(Target pointing data)

▬▬▬▬▬▬

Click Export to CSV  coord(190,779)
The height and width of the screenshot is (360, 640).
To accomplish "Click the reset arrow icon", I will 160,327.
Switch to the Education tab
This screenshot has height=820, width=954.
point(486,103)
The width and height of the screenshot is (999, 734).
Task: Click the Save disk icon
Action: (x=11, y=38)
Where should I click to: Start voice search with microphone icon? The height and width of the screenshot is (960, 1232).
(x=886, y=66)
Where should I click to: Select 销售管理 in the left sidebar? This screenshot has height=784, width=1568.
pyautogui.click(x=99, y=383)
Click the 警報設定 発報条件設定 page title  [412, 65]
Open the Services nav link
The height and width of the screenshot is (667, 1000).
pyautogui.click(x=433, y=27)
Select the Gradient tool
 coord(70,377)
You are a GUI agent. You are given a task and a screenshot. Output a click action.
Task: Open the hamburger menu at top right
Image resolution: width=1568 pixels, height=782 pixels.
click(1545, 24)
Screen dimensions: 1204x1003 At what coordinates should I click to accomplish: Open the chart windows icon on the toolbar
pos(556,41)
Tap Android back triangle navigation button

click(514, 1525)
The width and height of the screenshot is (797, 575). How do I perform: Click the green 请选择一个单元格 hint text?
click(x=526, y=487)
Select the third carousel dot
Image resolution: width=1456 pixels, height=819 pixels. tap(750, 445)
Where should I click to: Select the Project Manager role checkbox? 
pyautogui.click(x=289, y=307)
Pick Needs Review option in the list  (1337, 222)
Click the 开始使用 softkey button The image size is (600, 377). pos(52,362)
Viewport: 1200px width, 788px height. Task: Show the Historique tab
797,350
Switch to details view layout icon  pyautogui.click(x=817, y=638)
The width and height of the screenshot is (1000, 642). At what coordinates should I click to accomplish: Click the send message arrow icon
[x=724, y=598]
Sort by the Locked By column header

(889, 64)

▬▬▬▬▬▬

• [Task to carry out]: Transcribe the lines of the records above verbatim, starting at the line that contains "Click the 警報設定" and ending at the line that contains "click(1545, 24)".

• [Completed task]:
Click the 警報設定 発報条件設定 page title  [412, 65]
Open the Services nav link
The height and width of the screenshot is (667, 1000).
pyautogui.click(x=433, y=27)
Select the Gradient tool
 coord(70,377)
You are a GUI agent. You are given a task and a screenshot. Output a click action.
Task: Open the hamburger menu at top right
Image resolution: width=1568 pixels, height=782 pixels.
click(1545, 24)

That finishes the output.